TASK GOAL:
Please write out all the data exactly as shown.
──────────────────────────────
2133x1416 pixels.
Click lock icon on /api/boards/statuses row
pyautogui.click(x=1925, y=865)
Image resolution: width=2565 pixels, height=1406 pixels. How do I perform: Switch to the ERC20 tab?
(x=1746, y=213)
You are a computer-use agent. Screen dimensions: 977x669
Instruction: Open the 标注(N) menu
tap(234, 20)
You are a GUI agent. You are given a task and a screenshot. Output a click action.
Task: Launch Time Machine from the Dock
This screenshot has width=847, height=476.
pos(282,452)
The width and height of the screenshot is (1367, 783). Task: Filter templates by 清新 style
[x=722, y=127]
──────────────────────────────
SOLUTION TO THIS TASK:
2133x1416 pixels.
Click lock icon on /api/boards/statuses row
pyautogui.click(x=1925, y=865)
Image resolution: width=2565 pixels, height=1406 pixels. How do I perform: Switch to the ERC20 tab?
(x=1746, y=213)
You are a computer-use agent. Screen dimensions: 977x669
Instruction: Open the 标注(N) menu
tap(234, 20)
You are a GUI agent. You are given a task and a screenshot. Output a click action.
Task: Launch Time Machine from the Dock
This screenshot has width=847, height=476.
pos(282,452)
The width and height of the screenshot is (1367, 783). Task: Filter templates by 清新 style
[x=722, y=127]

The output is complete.